OUTA supports the Amadiba Crisis Committee


The Report the Minister “never received”

Amadiba residents plead for journalists to uphold human rights before mining rights.

4st March 2013

On 21 March 2013 South Africans will again celebrate Human Rights Day. In the weeks building up to that day an opportunity exists for journalists to support of the Amadiba Coastal Residents of the Pondoland Wild Coast to hold the South African Government accountable to its promise to ensure that human rights of its citizens are more important than the mining rights of foreign mining companies.

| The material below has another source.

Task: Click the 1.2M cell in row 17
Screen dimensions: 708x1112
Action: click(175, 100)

A year ago, in March 2012 the Australian mining company MRC Ltd. announced its intention to reapply for mining rights for a section of the Xolobeni mineral sands, that had been revoked in May 2013. The Amadiba residents strenuously objected to the sudden reappearance of MRC and their BEE partner Xolco, and lodged a complaint in the form of a 100 page report with Office of the Presidency, titled Co-option, Subversion and Offensive Exploitation: The failure of cooperative governance for the Amadiba Community of the Eastern Cape. The report was addressed for the specific attention of Minister Collins Chabane responsible for Performance Monitoring and Evaluation, and copied to seven other cabinet ministers.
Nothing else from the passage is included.